1. CoffeeScript – Accelerated JavaScript Development


Cover Image For CoffeeScript

CoffeeScript – Accelerated JavaScript Development, written by Trevor Burnham, gets you up and running with CoffeeScript in no time. This book was recently released by the excellent Pragmatic Programmers which only increased my expectations.  And I must admit that Trevor did a tremendous job explaining the ins and outs of this fairly new programming language. With only a good 120 pages, it’s a very quick read so one is able to start coding away as soon as possible.

The book contains six chapters. The first four chapters basically cover the different language features of CoffeeScript. The last two chapters explain how to use CoffeeScript both on the client-side along with jQuery and the server-side with Node.js. At the end of each chapter there’s an example application (5×5 solitaire) that gets refactored throughout the book as more language features are covered. Every chapter also provides some exercises where you can put your teeth into.

Now, I have to warn you that in order to get the most out of this book, you need to have some decent knowledge of JavaScript. Some of this stuff isn’t trivial and being able to imagine how the underlying JavaScript would look like is almost required.

I highly recommend this book if you want to learn this great little programming language.

2. JavaScript Web Applications


Book cover of JavaScript Web Applications

By the time of this writing, JavaScript Web Applications by Alex MacCaw hasn’t officially been released yet. It’s still in the early release phase which means that there are still a good number of typos in there. That aside, this book contains some rock solid content on how to build client-side JavaScript applications.

This book isn’t about server-side applications with the occasional piece of JavaScript code used in only a couple of web pages. As it’s name implies, this book is all about building MVC applications for the browser using JavaScript.

After the obligatory introductory chapter, chapter 2 up to chapter 6 discuss each part of the MVC pattern and events. The author thoroughly explains each part of this design pattern while implementing his own client-side MVC library. Lots and lots of code here.
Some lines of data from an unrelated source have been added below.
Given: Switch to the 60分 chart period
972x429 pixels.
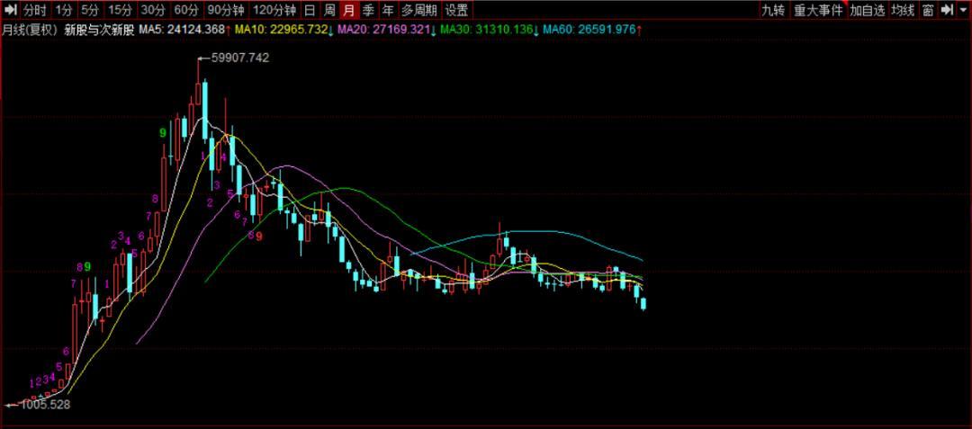Looking at the screenshot, I should point(186,11).
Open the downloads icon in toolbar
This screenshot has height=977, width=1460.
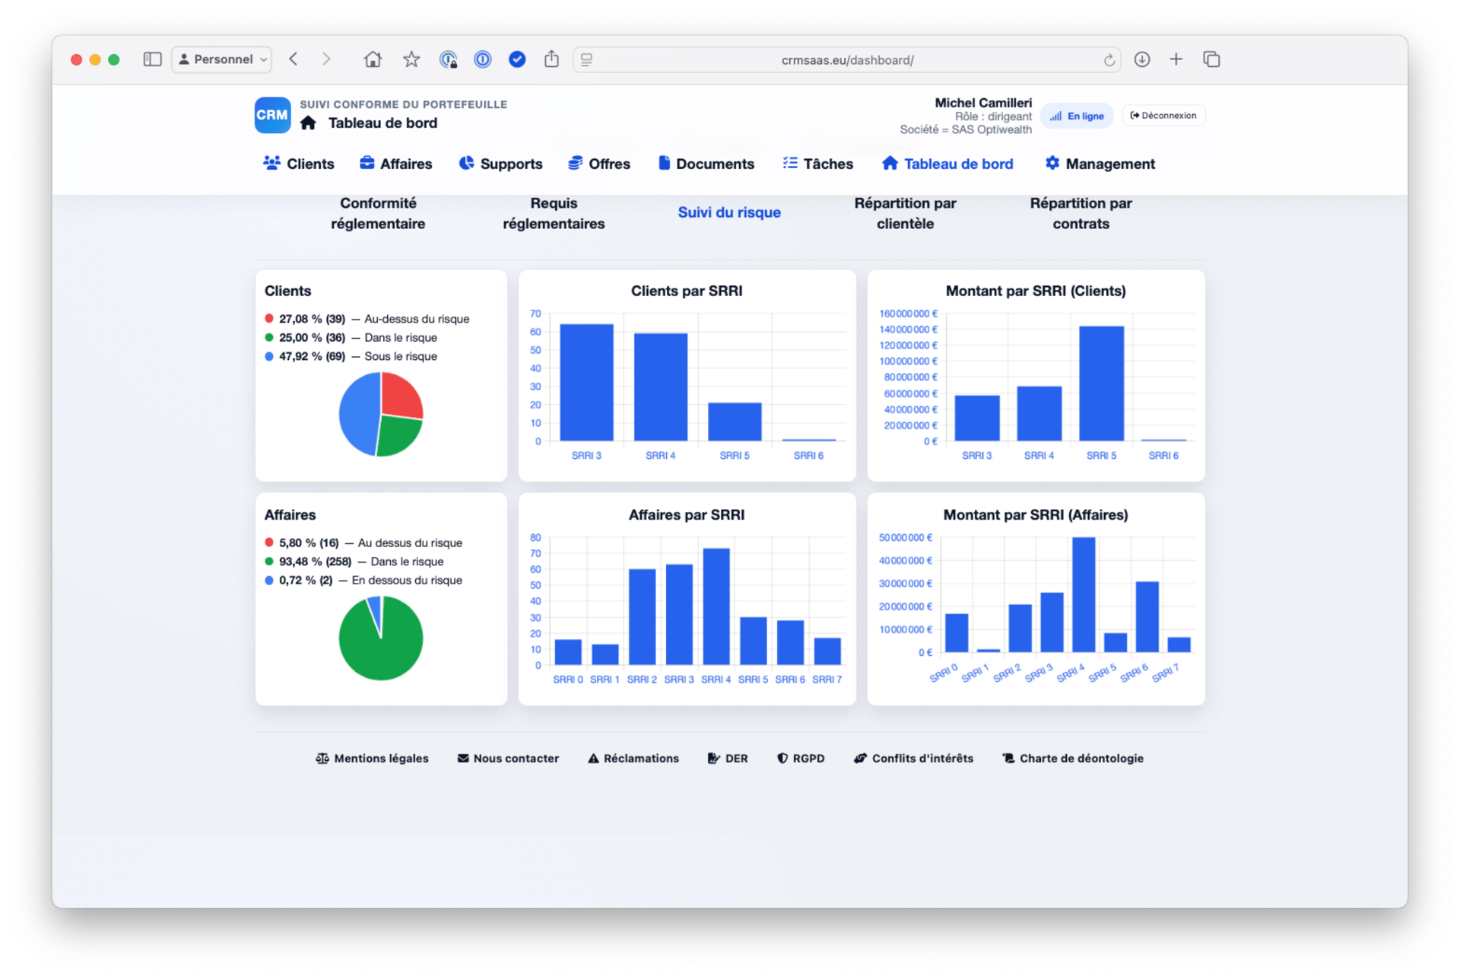pos(1141,59)
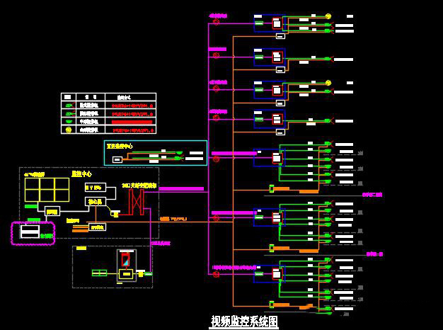The image size is (443, 330).
Task: Select the magenta dashed rounded rectangle
Action: point(33,232)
Chapter 7 provides a clear explanation on dependency management in JavaScript and how to use module loaders to mitigate this problem. Chapter 8 and 9 cover some of the API’s that come with the upcoming HTML 5 standard, particularly on how to deal with files using JavaScript as well as WebSockets. Chapter 10 deals with testing and debugging. But chapter 11 is definitely my favorite chapter of the book where the author shows a good number of techniques on deploying a JavaScript web application and how to deal with performance. This chapter alone was a real eye opener. Finally, the last three chapters provide an in-depth introduction to three of the most popular open-source client-side JavaScript libraries out there, namely Spine.js, Backbone.js and JavaScriptMVC.

Again I have to warn you that this book is definitely not for JavaScript beginners or the faint of heart. There were times that it even got me scratching my head from time to time. There’s some really neat JavaScript stuff in there, so I highly recommend that you pick up this book some time on your JavaScript learning path.